Records from a dataset:
##############################

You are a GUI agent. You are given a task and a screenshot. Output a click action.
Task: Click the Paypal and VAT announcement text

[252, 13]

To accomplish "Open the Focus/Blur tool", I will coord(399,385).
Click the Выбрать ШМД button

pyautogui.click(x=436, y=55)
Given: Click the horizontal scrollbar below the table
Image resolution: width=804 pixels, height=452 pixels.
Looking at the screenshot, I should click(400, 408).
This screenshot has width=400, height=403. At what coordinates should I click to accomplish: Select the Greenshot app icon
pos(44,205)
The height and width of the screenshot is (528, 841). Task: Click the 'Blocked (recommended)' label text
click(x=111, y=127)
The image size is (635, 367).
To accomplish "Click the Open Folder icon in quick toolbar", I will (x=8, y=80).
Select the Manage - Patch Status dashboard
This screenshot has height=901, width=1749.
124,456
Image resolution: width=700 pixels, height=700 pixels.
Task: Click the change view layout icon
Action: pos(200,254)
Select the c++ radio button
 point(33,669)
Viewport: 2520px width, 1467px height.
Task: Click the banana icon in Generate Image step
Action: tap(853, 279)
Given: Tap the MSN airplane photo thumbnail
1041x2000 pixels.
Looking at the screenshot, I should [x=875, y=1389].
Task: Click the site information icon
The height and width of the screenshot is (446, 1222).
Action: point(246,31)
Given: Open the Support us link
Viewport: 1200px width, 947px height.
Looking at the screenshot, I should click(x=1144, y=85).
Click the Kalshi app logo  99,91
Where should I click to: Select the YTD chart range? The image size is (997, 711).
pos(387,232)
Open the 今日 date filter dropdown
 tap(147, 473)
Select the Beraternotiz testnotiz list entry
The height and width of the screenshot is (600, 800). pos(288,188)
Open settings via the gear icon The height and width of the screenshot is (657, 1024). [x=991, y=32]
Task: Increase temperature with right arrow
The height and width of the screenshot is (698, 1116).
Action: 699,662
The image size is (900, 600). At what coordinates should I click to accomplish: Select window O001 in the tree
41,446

##############################

■ What to produce:
Count the lines in the records above that contain the string "size", matching case exactly, and reply with only the number.

■ Answer to the problem:
3